Some of us may have learnt to sing in Sunday school, 'Gentle Jesus, meek and mild'. Perhaps now we would question these adjectives, afraid they give a milk-sop impression of the Saviour of the world. Maybe 'mild' does indeed give a hint of weakness. But 'gentle' and 'meek' - both of which are possible translations for the eighth 'fruit of the Spirit' - express a critical element of Jesus' character.

We know the Jesus whose word stilled the Galilean storm, and who - by the irresistible power that was intrinsic to his very nature - burst out of the tomb. But this same Jesus took a little child on his lap, and turned gently to touch a trembling woman, made ritually unclean by her sickness. Indeed, it was of him that God said, through Isaiah (42:3), 'a bruised reed he will not break, and a smouldering wick he will not snuff out'.

Then Peter - so quick to put forward his own opinion, and so vehement in denying his relationship with Jesus - years later, mellowed by experience and the Spirit, commended 'a gentle and quiet spirit' as of 'great worth in God's sight' (1 Peter 3:4), and urged his readers, when challenged about their hope, to give an answer with 'gentleness and respect' (1 Peter 3:15). And Paul - ready to denounce the wavering Galatians as foolish and bewitched - reminded the Thessalonians how gentle he had been with them, 'like a nurse (or mother) caring for her little children' (1 Thess. 2:7).
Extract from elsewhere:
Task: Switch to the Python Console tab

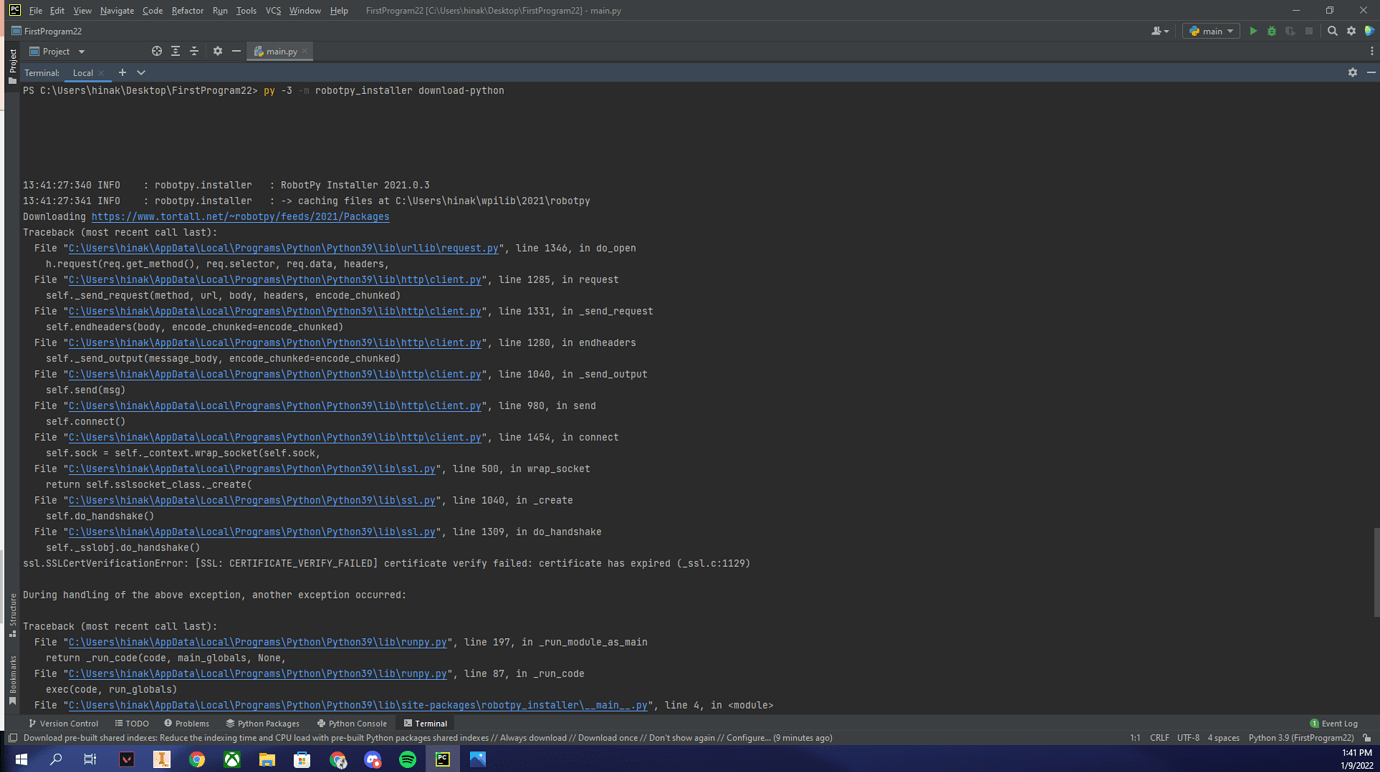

Gentleness and meekness are not signs of weakness but of strength. Blustering, bullying, pulling rank and nagging, on the other hand, are the weapons of the insecure. Throughout human history, people have used these means to exercise power over others. And our contemporary society seems sometimes actually to admire roughness and rudeness. Often we are tempted to break and trample on those we perceive to be 'bruised reeds', or to snuff out the tentative, struggling spark in people who seem inadequate to the task.

We all need to remind ourselves that the fruit of the Spirit - the Spirit of Jesus - is gentleness.